Jack Howell

Colorado State Rams – No. 17
- Position: Safety
- Class: Junior

Personal information
- Height: 5 ft 10 in (1.78 m)
- Weight: 193 lb (88 kg)

Career history
- College: Colorado State (2021–present);
- High school: Hamilton (Chandler, Arizona)

Career highlights and awards
- 2× First-team All-Mountain West (2022, 2023);

= Jack Howell (American football) =

American football player

Jack Howell is an American college football safety for the Colorado State Rams.

== Early life ==
A native of Fort Collins, Colorado, Howell initially attended Valor Christian High School in Colorado before transferring to Hamilton High School in Chandler, Arizona. As a junior, he had 11 rushing touchdowns and made eight catches for 112 yards on offense and recorded three interceptions as a safety on defense. Howell committed to play college football at the Colorado State University.

== College career ==
In 2021, Howell was named the Mountain West Conference freshman of the week twice: once for his performance against Toledo where he had nine tackles and a pass deflection, and again versus Hawaii where he totaled 11 tackles with one being for a loss. He finished the 2021 season with 64 tackles with four going for a loss, and an interception, earning FWAA Freshman All-American honors.
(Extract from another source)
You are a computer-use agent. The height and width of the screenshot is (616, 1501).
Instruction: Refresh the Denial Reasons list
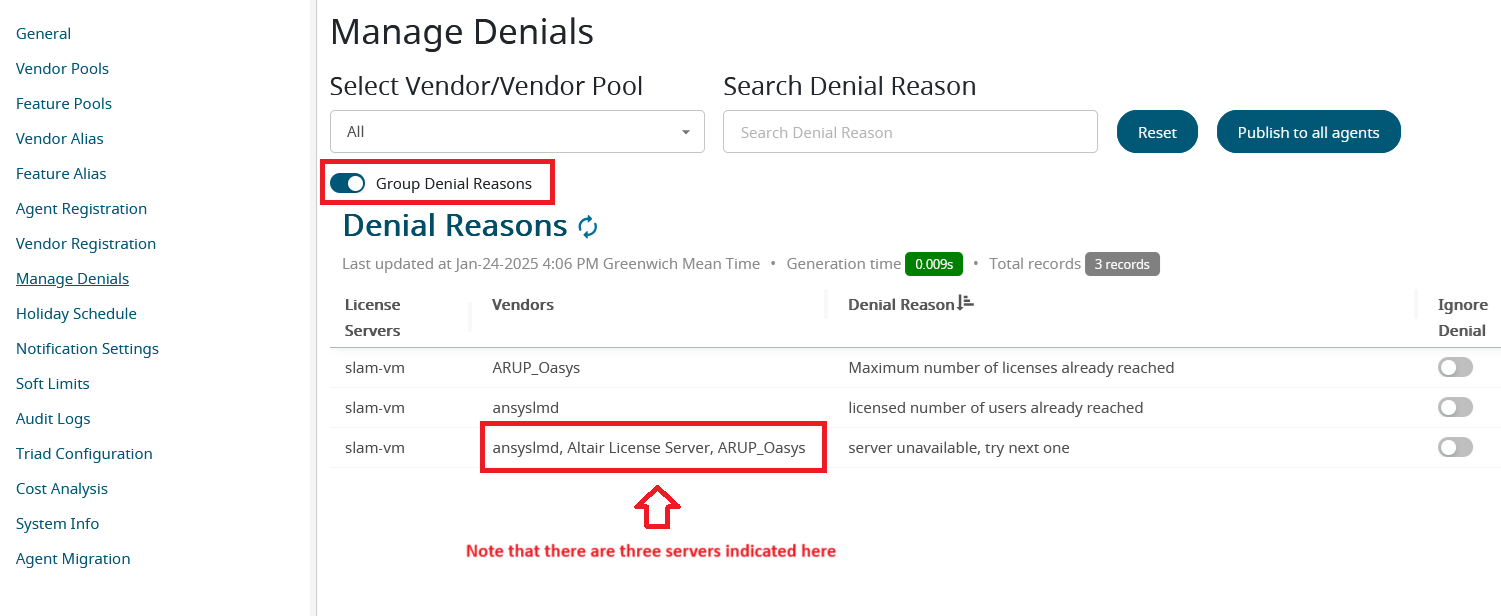coord(588,227)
Howell finished his breakout 2022 season with 108 tackles with three going for a loss, half a sack, three pass deflections, three interceptions, and a forced fumble. For his performance on the season, Howell was named a first-team All-Mountain West selection.

==Professional career==

Pre-draft measurables
| Height | Weight | Arm length | Hand span | 40-yard dash | 10-yard split | 20-yard split | 20-yard shuttle | Three-cone drill | Vertical jump | Broad jump | Bench press |
| 5 ft 10+1⁄2 in (1.79 m) | 193 lb (88 kg) | 31+1⁄8 in (0.79 m) | 9+3⁄8 in (0.24 m) | 4.63 s | 1.58 s | 2.66 s | 4.34 s | 7.03 s | 36.5 in (0.93 m) | 9 ft 11 in (3.02 m) | 9 reps |
All values from Pro Day

== Personal life ==
Howell's sister is Jaelin who plays soccer, and his dad is former Super Bowl champion John Howell.